(QUESTIONS):
A. Check the foreword against each statement below and answer yes or no for each. Quote the exact words from the foreword that decide it.
(i) The online version was made from an original copy held by the Everett Horn Library.
(ii) The author's youngest son was John W. Crook.
(iii) A camp of the Sons of Confederate Veterans in Star City, Ark., was named for the author.
B. According to the foreword, why did the author widen the sketch beyond what he first planned?
C. Write what comes next in the foreword after its last sentence.

FOREWORD

The book Autobiography and Reminiscences contains a biography of the ancestry of Wiley M. Crook.  This online version was made from a xerox copy in the Everett Horn Library, Lexington, Tennessee.  The library's copy is noted as made from an original owned by "W. C. Crook, Crookland Hall, Middlefork Village, Luray, Tenn. 38352.

The life sketch which fills, this little volume had its first impulse in the suggestion of the author's youngest son, John W. Crook, who more than his other children, sought to know something of his father's ancestry and his experiences in the Civil war. These reminiscences interested him in that they came first-hand, and from what he considered an authoritative source, giving him the best information as to the part his parents took in fostering the institutions and traditions of the ‘South. That these and other events of the author's long and useful life might be handed down to posterity, the son urged they be put on written page. Hence the resolve to write a brief autobiography:

Not long after beginning the work the thought occurred that as the author had many kinsmen and friends in Tennessee and elsewhere, some of whom were his comrades in battle and from whom he had been separated since the early seventies, he would be pardoned for extending the sketch over a wider field than at first contemplated. About this time he was the recipient of a new and signal honor. The Sons of Confederate Veterans of Star City, Ark., named their camp "Camp Wiley Crook" in honor of him, thus giving rise to a decision on his part to have still more to say in regard to his military service.

(STUDY MATERIAL):
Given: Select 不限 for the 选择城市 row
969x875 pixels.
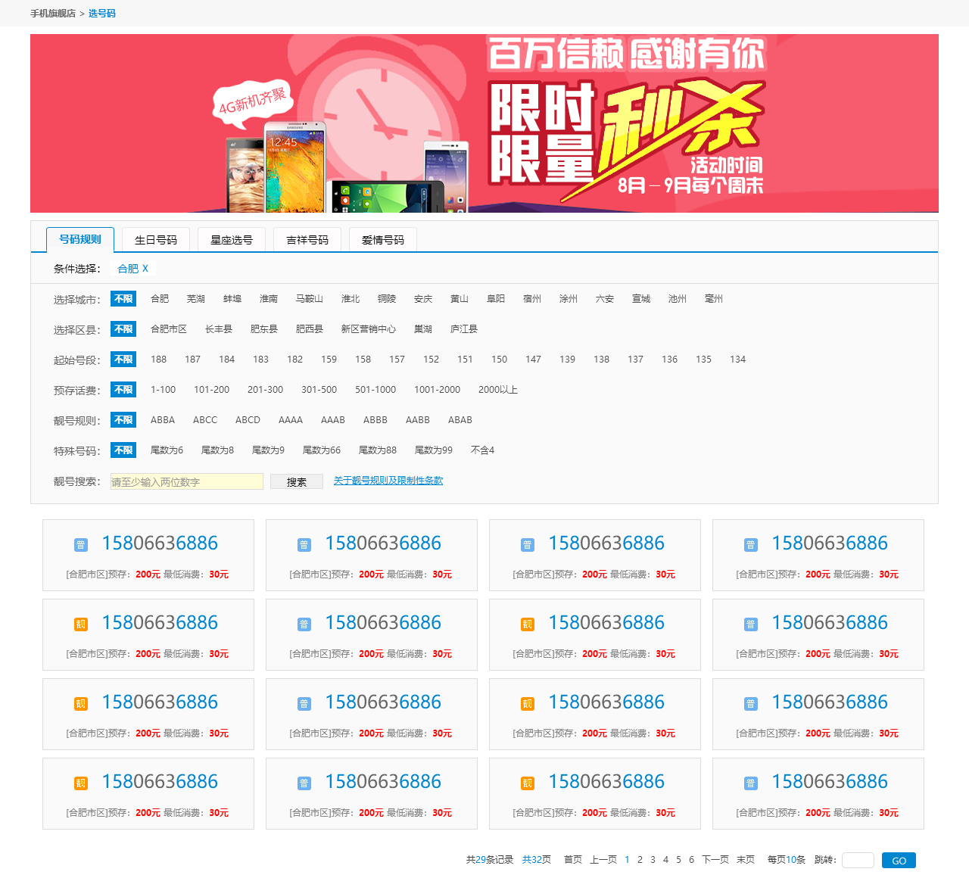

...

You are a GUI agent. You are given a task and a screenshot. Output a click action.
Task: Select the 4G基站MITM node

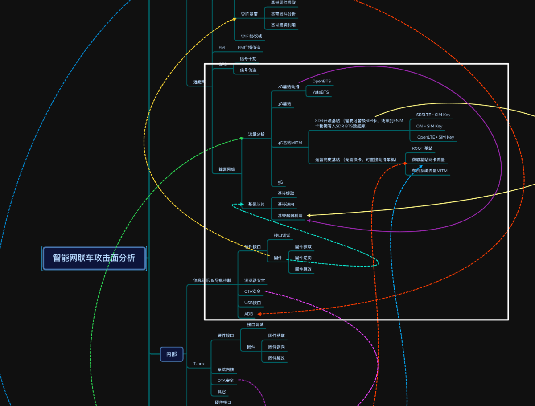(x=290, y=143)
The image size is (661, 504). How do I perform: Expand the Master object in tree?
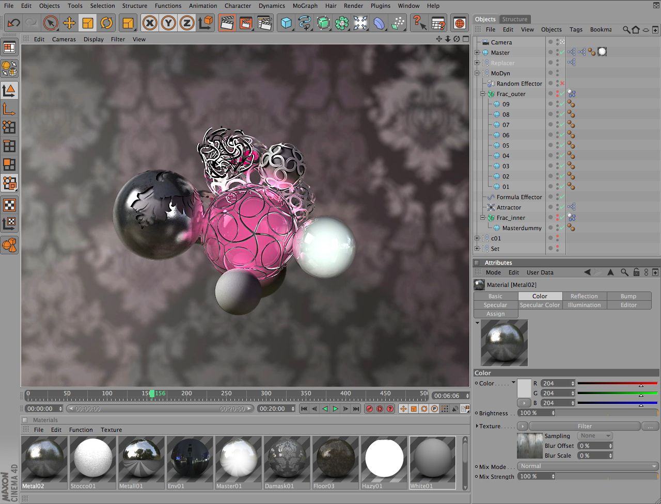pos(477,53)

(RESULTS OF THE EXERCISE):
A.
(i) No: "This online version was made from a xerox copy in the Everett Horn Library, Lexington, Tennessee."
(ii) Yes: "the suggestion of the author's youngest son, John W. Crook"
(iii) Yes: "The Sons of Confederate Veterans of Star City, Ark., named their camp "Camp Wiley Crook" in honor of him"

B. The author had many kinsmen and friends in Tennessee and elsewhere, and some of them had been his comrades in battle. He had been separated from them since the early seventies. For that reason he felt he would be pardoned for extending the sketch over a wider field than he had first planned.

C.
The work is particularly interesting in that it has to do with the life, manner of living and vicissitudes of a Confederate soldier, who began in early youth to serve his God, his country and his fellow-man, and who in his declining years is loved and honored by all who know him. Happy am I to have had the privilege of knowing him in his home, to cross the threshold of which is to be in the midst of that splendid hospitality and gracious felicity so characteristic of the South in the olden days. His religious life is exemplary and far-reaching—a regular attendant at church service and prayer-meeting and always constant in giving his time and means to the cause of his Lord.

He is especially happy in his narrative when—as he often does—he deals with the tender attachments of the family and the homely virtues of ever-day life. His, indeed, is a life fit for emulation, and I contribute this foreword in the belief that the book will be beneficial and consoling to his family connection, and night interesting to those of his comrades and friends who may chance to peruse its pages.

Respectfully,
RICHARD GILBERT REID.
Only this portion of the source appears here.